Tips on How to Watercolor

August 28, 2009

Discovering some good watercolor tips can help you to find your feet in the wonderful world of watercolor painting. There  are more elements involved with the art than simply brushes, paint and paper, as the options for each are immense in themselves, and all will have a great deal of effect upon the outcome of your painting. From the pigments you choose, to the quality of the paper, it is good to learn and understand how the different variables come together to form a painting. Starting off as a beginner in watercolor painting may seem daunting, but it is something which should be experienced with joy. After the desire has set in to paint, you will need some watercolor supplies.

When it comes to mixing colors, many of the cheaper paints will not be as bold, and they may be sold as hues of colors. Before purchasing any of these cheaper items, ask yourself why it may look as if you are getting more for your money, and then consider that most hues and shades can actually be concocted and mixed from a very basic palette. It may not be necessary to purchase them just because there is quantity over quality. Weigh up the options of whether spending a little extra on a few quality paints will be better for your projects. Remember never to leave any paint to dry on your brushes and to clean them regularly as well as drying them out properly.

If your budget does not stretch far enough to purchase a good, high end ceramic palette, then you can look around the home for cheaper alternatives. Working your way up to owning the best watercolor supplies will naturally be the ideal thing to do, but along your journey of discovering the art, find ways and means to express yourself without breaking the bank. Ice trays, white plates, plastic pill boxes or the Styrofoam containers from food products will also serve a purpose as palettes. Most of these will be one time use only, especially if the surfaces start to stain.

Check the balance of brush when you are looking around in your watercolor art supplies store. Find ones that feel comfortable to you, and do not just judge things on price. You have to be comfortable with the tools you are using, so that you can allow your creativity to flow without interruptions. Check how different papers react to the paints you are using. Papers vary a lot in weight and absorbency, therefore working with them will produce different results. Experiment and see which suits your style. Some cheaper papers may give you a unique effect that you can use and explore further.
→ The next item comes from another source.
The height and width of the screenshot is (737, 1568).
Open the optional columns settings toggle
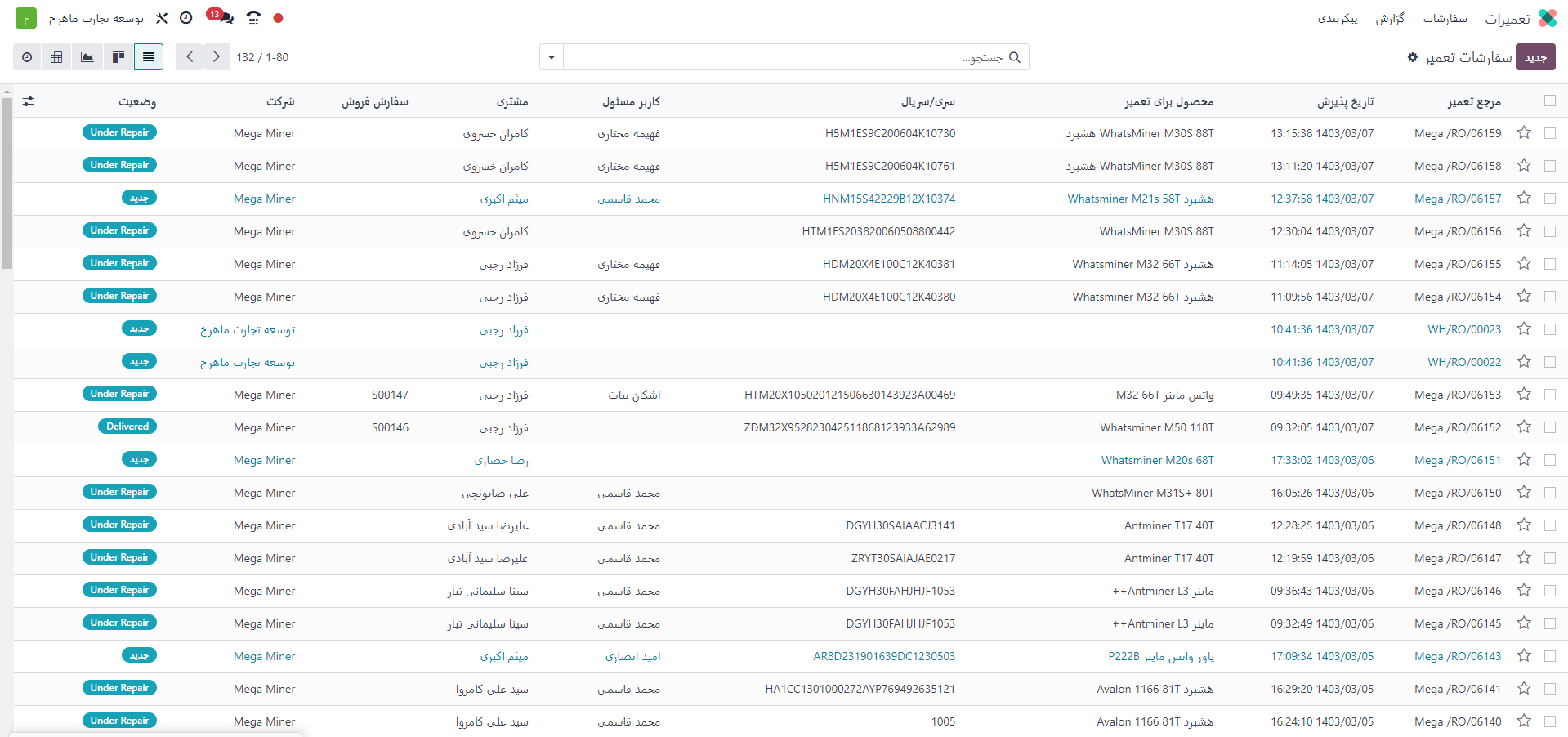(x=29, y=101)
Learn as much as you can from people around you, as well as your peers. By learning to how to use watercolor techniques to create your own pictures, you will no doubt come across artists who you take to your creative heart as favorites for inspiration. It is good to understand what motivated them, what techniques they used, and how they communicated so well through color. That way you will be able to practice and emulate them, learning new skills along the way to further your own painting individuality. Books, the internet and local art classes are a great way to learn new hints and tips which will expand your own repertoire of watercolor techniques. How to watercolor made easy :)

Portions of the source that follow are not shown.